La maternità/genitorialità, come tutte le altre esperienze di forte cambiamento, è “potenzialmente” trasformativa e generatrice di competenze. In questo senso la transilienza non è di per sé “automatica” rispetto ad alcune esperienze di vita. Inoltre, quanto avviene, sembra avere livelli di consapevolezza molto differenti. In diverse occasioni infatti è sembrato che le domande di ricerca aiutassero le intervistate a focalizzare e vedere (consapevolizzare) alcune trasformazioni e nuove competenze già in atto nella propria pratica professionale.

Ecco allora che maam si inserisce come strumento di accompagnamento alla consapevolezza di per sé “non automatica”, evitando anche l’emergere nel processo di cambiamento di derive opposte: involuzione, irrigidimento, chiusura bisogno di controllo, autocentratura.

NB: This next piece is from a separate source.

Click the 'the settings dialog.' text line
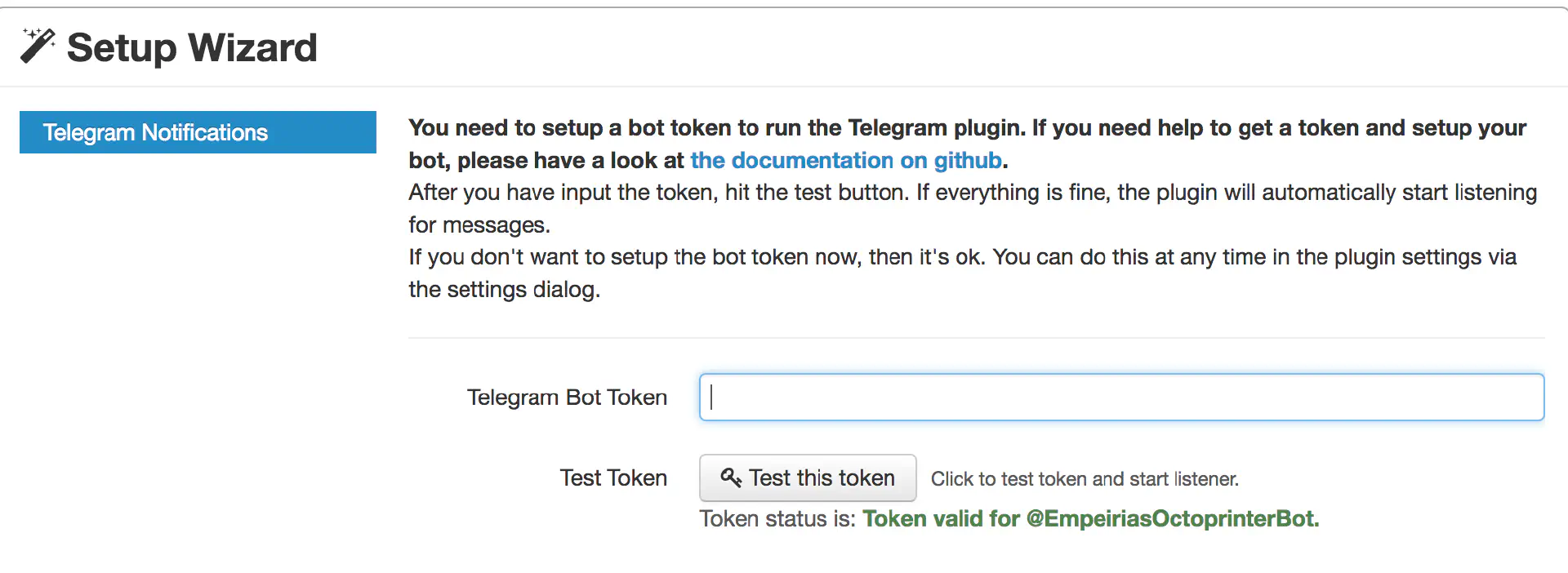 pyautogui.click(x=504, y=290)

Il progetto maam si costituisce quindi come un progetto che ha una funzione, sia per i partecipanti che per i loro contesti di lavoro, di tipo trasformativo – e non di tipo istruttivo o semplicemente formativo”.

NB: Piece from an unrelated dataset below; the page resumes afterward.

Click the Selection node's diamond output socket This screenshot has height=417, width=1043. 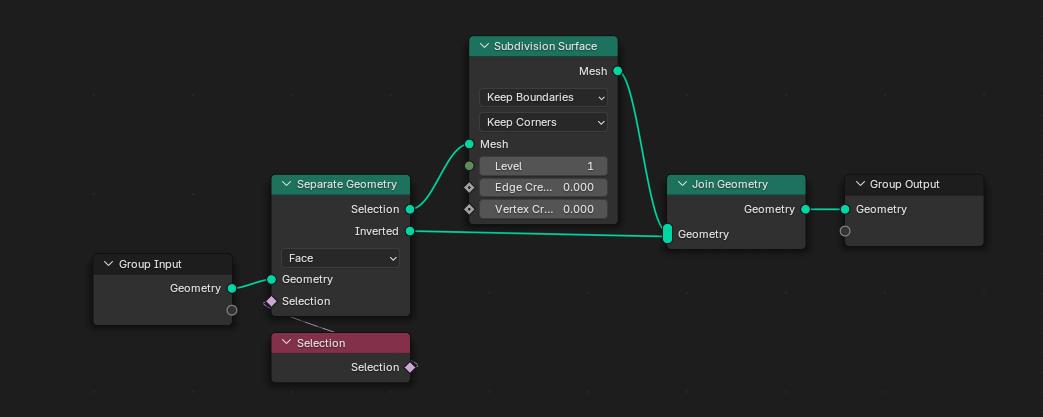[x=410, y=367]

A queste evidenze raccolte attraverso i focus group e le interviste, tra giugno e settembre del 2014, è stato affiancato un sondaggio su un campione casuale di lettrici del blog 27esima ora del Corriere della Sera, a cui hanno risposto oltre 1.100 donne portando alla luce dati dalla potenza innovativa rivoluzionaria: l’87,5 per cento ha detto che, da quando è diventata madre, ha migliorato la capacità di gestione del tempo, l’86 per cento la capacità di ascolto e l’86 per cento ha più energia nel fare le cose. Tra le capacità acquisite o migliorate occupandosi dei figli e utili sul lavoro, le donne hanno indicato per il 36.5 per cento il time management, 14,2 per cento la pazienza e la tenacia, l’11,6 per cento l’ascolto attivo, il 10.4 per cento il multitasking. La ricerca è poi proseguita con incontri formativi diretti al pubblico delle madri guidati da coach/ricercatori sociali, sia fuori che nelle aziende tra cui citiamo Nestlè, Luxottica, Pirelli, Unicredit, Invitalia, Valore D, Barclays Italia, Ikea, Barilla, Schneider Electric.